▶ [PAGE EXTRACT]
§ §

Look, cables do not simply generate significant extra noise for no reason at all. They will always generate some miniscule amount of noise (see http://en.wikipedia.org/wiki/Johnson–Nyquist_noise) but if the cable is somehow managing to add a fair bit of noise to the signal, this simply cannot be the behaviour of a properly functioning cable. Is it really speculation to conclude that a properly functional cable doesn't add measurable and not insignificant (but still likely inaudible at any reasonable listening level) amounts of noise to the signal?


----------



## kiteki

Quote: 





willakan said:


> [...] Is it really speculation to conclude that a properly functional cable doesn't add measurable and not insignificant (but still likely inaudible at any reasonable listening level) amounts of noise to the signal?


 

 Willakan the Nick Charles tests have been referred to over and over that all cables measure identical, such as silver versus copper.
   
  In his tests he only had two (2) measurements of silver versus copper, and the cable was not even silver it was just silver plated, furthermore one of the measurements (out of a total of 2) showed differences between the cables, that is a 50% error margin in proving that silver and copper measure identical.
   
  If you want to speculate that the silversonic cable is "not a proper cable" or "it was broken" and that's why the measurements were different, that does seem like wishful thinking or pure speculation to me, yes.
   
  The point is if that is your speculation, then we should give a 5dB error margin to every single noise floor measurement, on the basis that we have know way of knowing if they used a proper cable or not.


----------



## JRG1990

None of us where present at that test, so no 1 knows for certain that he did or didn't maybe put his mobile phone next to that cable when measuring it or what was happing.
Also don't mistake cable marketing bs for fact its far from it.

§ §

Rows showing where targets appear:
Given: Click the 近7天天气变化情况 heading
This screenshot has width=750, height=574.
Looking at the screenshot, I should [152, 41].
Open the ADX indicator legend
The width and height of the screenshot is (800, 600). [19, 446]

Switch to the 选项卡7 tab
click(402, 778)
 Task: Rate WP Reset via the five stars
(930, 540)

§ §

▶ [EXERCISE]
Reproduce the part of the cable noise discussion starting at "Willakan the Nick" and ending at "to me, yes.", word for word.

▶ [EXPECTED ANSWER]
Willakan the Nick Charles tests have been referred to over and over that all cables measure identical, such as silver versus copper.
   
  In his tests he only had two (2) measurements of silver versus copper, and the cable was not even silver it was just silver plated, furthermore one of the measurements (out of a total of 2) showed differences between the cables, that is a 50% error margin in proving that silver and copper measure identical.
   
  If you want to speculate that the silversonic cable is "not a proper cable" or "it was broken" and that's why the measurements were different, that does seem like wishful thinking or pure speculation to me, yes.